PASSAGE
◇ ◇ ◇

CHAPTER XIII
ENVIRONMENTAL THINKING AND
SOCIAL TRANSFORMATION
EVA SMOLKOVÁ
One of the most important processes taking place in the framework of present philosophical thinking is an effort to accept the relation between the human being and the environment and to recognize the value of such structures. This value had been absent in ethical systems heretofore or at least had been unattended to so that it had not been articulated in specific ethic norms. In the past decade environmental ethics has attempted to outline, elaborate and justify such norms and, to some extent, to make them function.
THE ENVIRONMENTAL PROBLEM
In that period, an environmental ethics has become a recognized trend in philosophical reflection. It is characterized by a concrete, specific method of considering reality and focuses on ethical relations among people and the surrounding environment taken in the broadest sense of the word, i.e., the world of nature, ecosystems and the planet Earth. It consists in the process of discovering the ethical character of the relations between people and their natural environment, and especially the corresponding reorientation of social values. This article will focus only on the process of social changes regarding environmental needs and will propose and develop methods that can be applied in this framework. In the process of democratization a group called "Nature and Union Landscape Protectors" has been influential in drawing attention to these concerns, and their formulation of the issue will be taken as a starting point.
In democratic societies during the past decades much attention has been devoted to investigating the possibilities of harmonizing the relations of human beings to the environment and to specifying what this means in terms of responsibility and duty towards the natural environment. In this endeavor, the search for socially acceptable norms of behaviour towards nature as an environment for humans as well as for plants and animals was one of the most difficult and problematic tasks.
The process was not only one of searching out the various dimensions of an organic relation between the environment and human beings. In democratic societies it was also a matter of finding its expression and support or acceptance by democratic principles, and creating adequate (even specific) space for this. This process included many projects, scientific works, drafts and proposals, all with a number of variations. The plurality of opinions meant among other things a broad research forum for investigating the reasons for the state of affairs, as well as possibilities for modifying the related value orientations on the individual and social level. The axiological and ethical conceptions were created gradually and shaped through discussion. This process took more than three decades.
Historically, this process of accepting environmental values meant also reorienting social values to take them into account on two levels: the theoretical-ethical and the practical-ethical (after which come the legal and the legislative). The first should logically precede the second, but this is not necessarily valid in certain revolutionary situations and processes in a time of fundamental transformations in social, property and legal relations. This is especially so as access to the related philosophical work previously have been limited or even artificially prevented by a totalitarian regime during that period.
In the former Czechoslovakia this sort of ethical reflection was placed beyond the legal limit and most controversial projects calling attention to the environmental situation and the need to modify ethical norms of behaviour towards nature were a priori rejected by the governing power. In spite of that, since the year 1982 a number of influential studies emerged. There were, for example, the analysis of eight deadly sins by Lorenz, the early studies of the Club of Rome by Meadows and others, and concrete analyses mapping the situation of the environment originating from the Slovak Union of Nature and Landscape Protectors. All these resulted in some publication of analyses of basic concerns and the first materials from the Club of Rome were made available throughout the Slovak Union. They served to mobilize broad public concern
1 and to trace the gradual degradation of environment to its sources in the failure to acknowledge the value of the relation between human beings and the environment.2
THE EMERGENCE OF ENVIRONMENTAL THEORY
The process of social transformation to a democratic society supposed a change in the outlook on human behaviour with regard to the oikos from the moral point of view. However, the absence of a theoretical-scientific basis for an environmental ethics, the lack of clarity regarding the principles of an environmental market economy or "green" economy on which to base the elaboration of a complete politico-economic response, played a negative role in the form of the lack of a theoretical interpretational framework for ecological morals. The total or partial absence of theoretical solutions for the problems had practical consequences in slowing the elaboration of concrete plans for reform and the development of practical environmental ethics and green politics.

◇ ◇ ◇

MATERIAL SUPPLIED
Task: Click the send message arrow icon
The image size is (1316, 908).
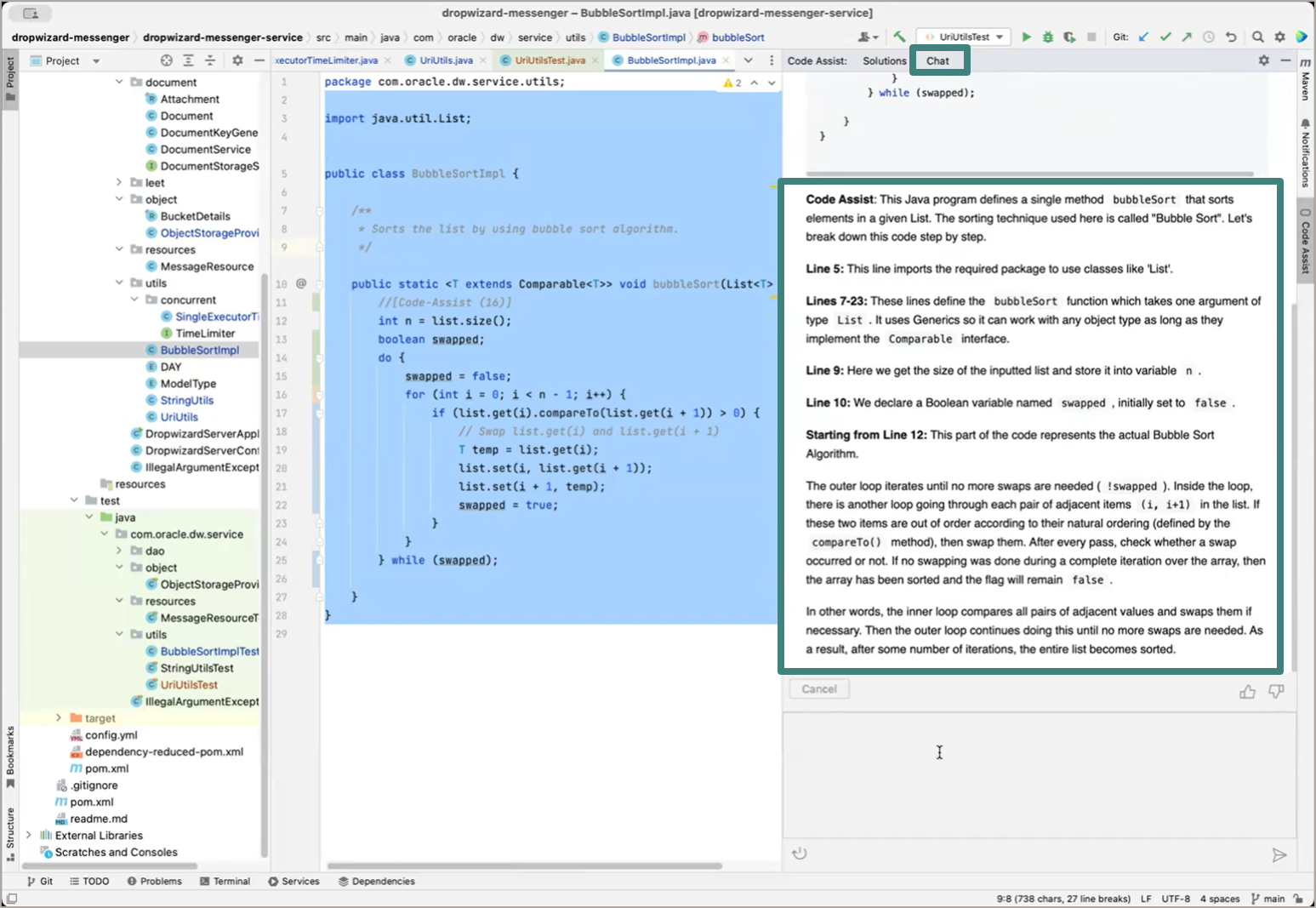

◇ ◇ ◇

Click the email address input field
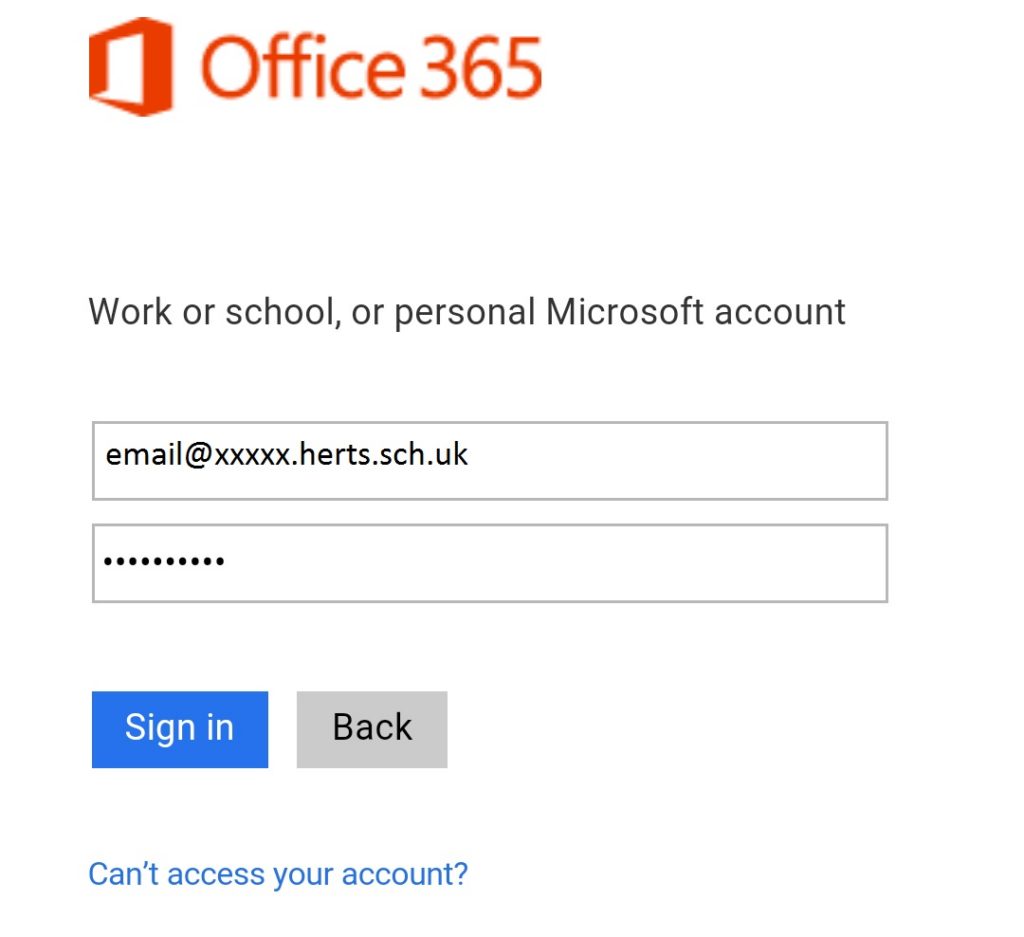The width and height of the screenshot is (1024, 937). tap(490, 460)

◇ ◇ ◇

WHAT IS NEEDED
Carry on the chapter on environmental ethics and social transformation from its last paragraph, in the same academic style.

TASK ANSWER
Nevertheless, these began to be constituted within the framework of the democratization process in Czechoslovakia — which was among the first
3 and one of the most successful. It was not realistic to suppose that the democratization process would bring quick acceptance of these environmental needs identified during the last years of the totalitarian regime. Nevertheless, an environmental value priority in the process of transformation was set up and even declared constitutionally ([11], II. head, 6th paragraph, articles 44 and 45, and III. head, 1st paragraph, article 55).In this situation the search for answers to questions of whether there should be an ethical norm of ecological morals, what are the criteria of environmental behaviour and why they should be constituted in this way rather than another has only begun. However, without clear theoretical ideas, this task is not only problematic, but almost unsolvable. To overcome the problems requires becoming familiar with the main ideas and accomplishments which over the past three decades have called attention to the existence and character of the global problems. This is the philosophical starting-point for changes in the world.
However, the lack of theoretical preparation for the shift which took place in the framework of the democratization process with regard to the responsibility for the state of the environment has appeared as the most problematic area. Responsibility shifted from a sole political subject which had controlled society, to several subjects participating in the power. This made it necessary to develop responsibility on the part of the market with regard to ecological needs.
4 For lack of legislative norms it was necessary to begin in terms of personal consciousness and axiological individualism and from there to develop principles for a business and managerial ethic sensitive to ecological needs. This led to the number of fruitless discussions, which disadvantaged the Greens who gradually were coming into conflict with market concerns.5Insufficient theoretical readiness not only for the process of transformation, but even for some of its incidental negative characteristics made mutual communication more difficult among individual trends and organizations for environmental protection. Lack of communication and the ensuing conflicts with a high level of conviction added to the insufficient theoretical basis to gradually split the argumentation into various trends.
6Much has changed: the possibilities and conditions, the starting principles, most of the factors about which this specific type of reflection began, and the forms and methods of disseminating environmental ideas. Because this began in 1989, many of these conceptions which had concerned Western European and American thinkers during the 70s and 80s — for example the conception of the zero growth by Meadows, the critique of Christian anthropocentrism and the ensuring discussion — did not have so significant an influence on the environmental reflection in our country. But, given that there is an inevitable sequence in the development of structures and therefore difficulty in speeding up individual steps, a certain delay especially in the field of practical environmental ethics and its influence on professional ethics was to be expected.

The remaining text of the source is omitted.